# AIM OF THE TASK
Below are some entries; reproduce them exactly and leave every picture out.
━━━━━ DATA TO EXAMINE
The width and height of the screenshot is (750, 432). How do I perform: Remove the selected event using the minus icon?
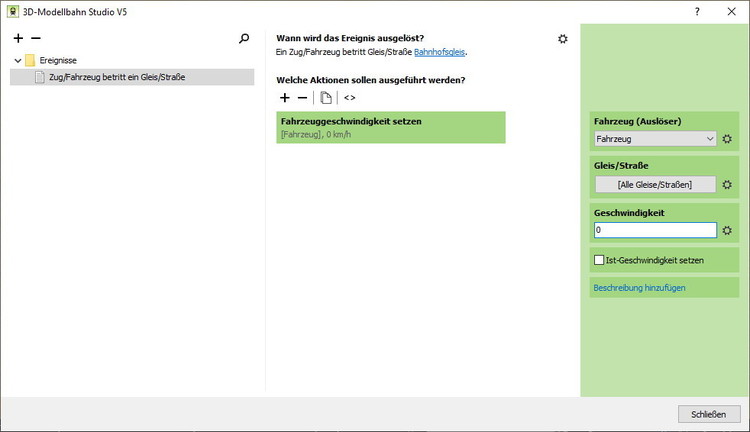pos(36,38)
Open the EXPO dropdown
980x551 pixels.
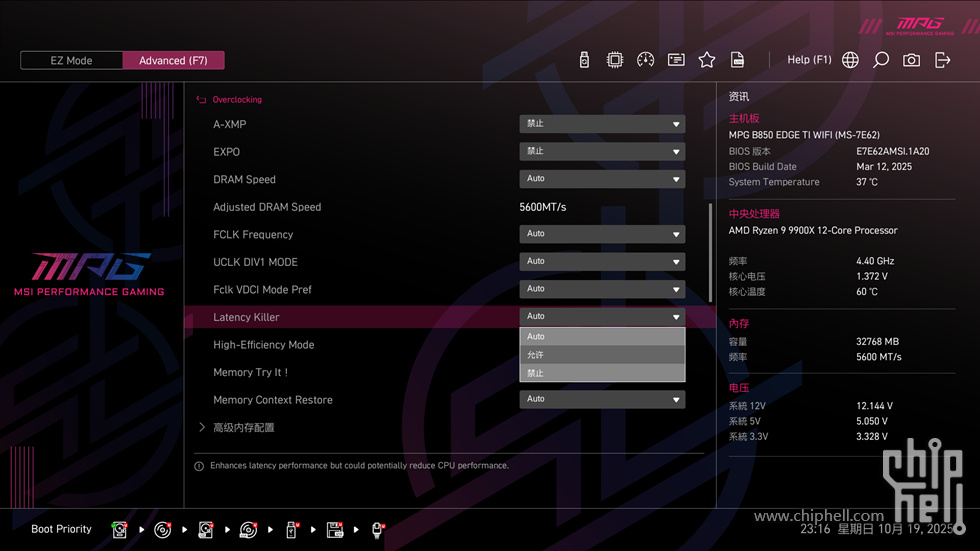[x=602, y=152]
━━━━━━━━━━
# WRITTEN ANSWER
The width and height of the screenshot is (750, 432). How do I perform: Remove the selected event using the minus icon?
pos(36,38)
Open the EXPO dropdown
980x551 pixels.
[x=602, y=152]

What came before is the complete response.